-- begin --

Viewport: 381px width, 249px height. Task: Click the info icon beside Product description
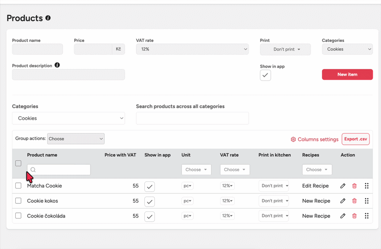[57, 65]
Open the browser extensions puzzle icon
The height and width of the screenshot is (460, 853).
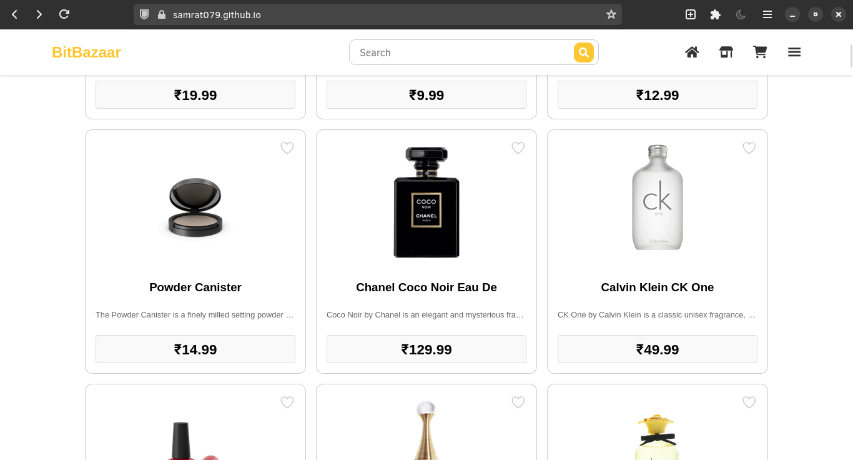tap(716, 14)
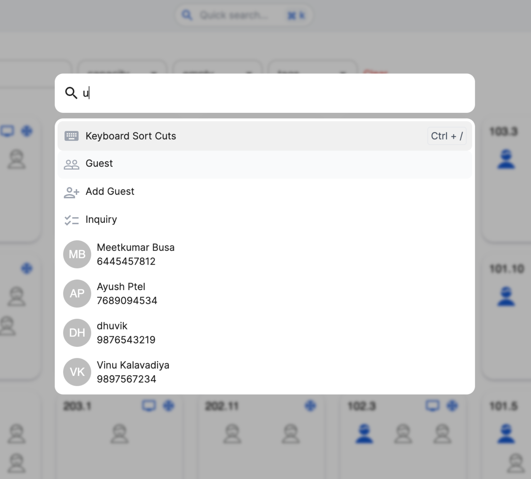This screenshot has width=531, height=479.
Task: Click the blue occupied bed in room 102.3
Action: 364,433
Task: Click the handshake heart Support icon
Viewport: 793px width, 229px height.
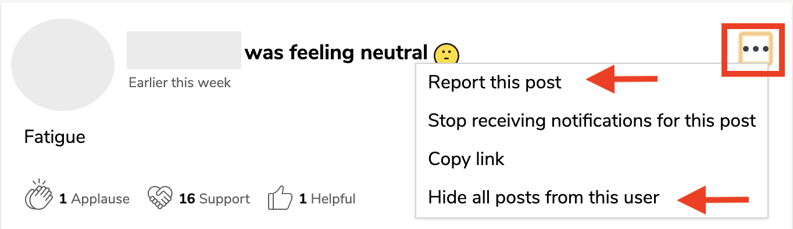Action: (160, 198)
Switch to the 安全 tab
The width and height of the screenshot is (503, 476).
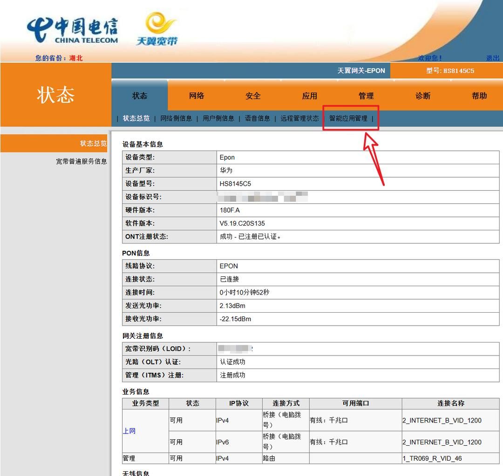[x=253, y=96]
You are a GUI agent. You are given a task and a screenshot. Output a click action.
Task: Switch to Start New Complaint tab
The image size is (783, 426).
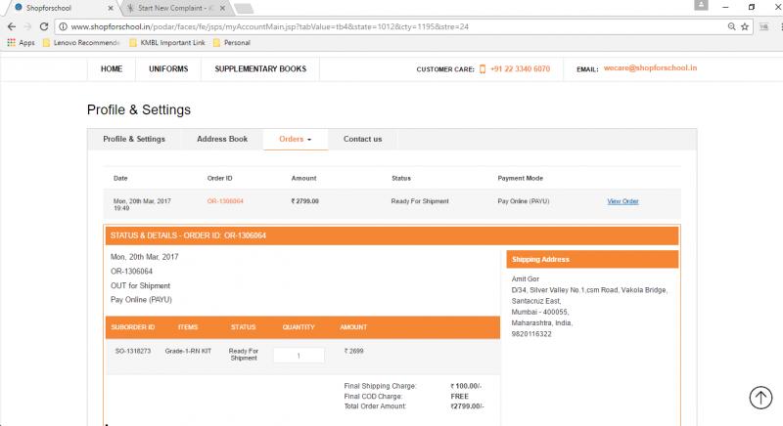coord(171,8)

-- end --

(Task goal): Count the lines in the records above that contain the word "icon", treating uppercase and lowercase as different. Give only the number.

(Exercise result): 3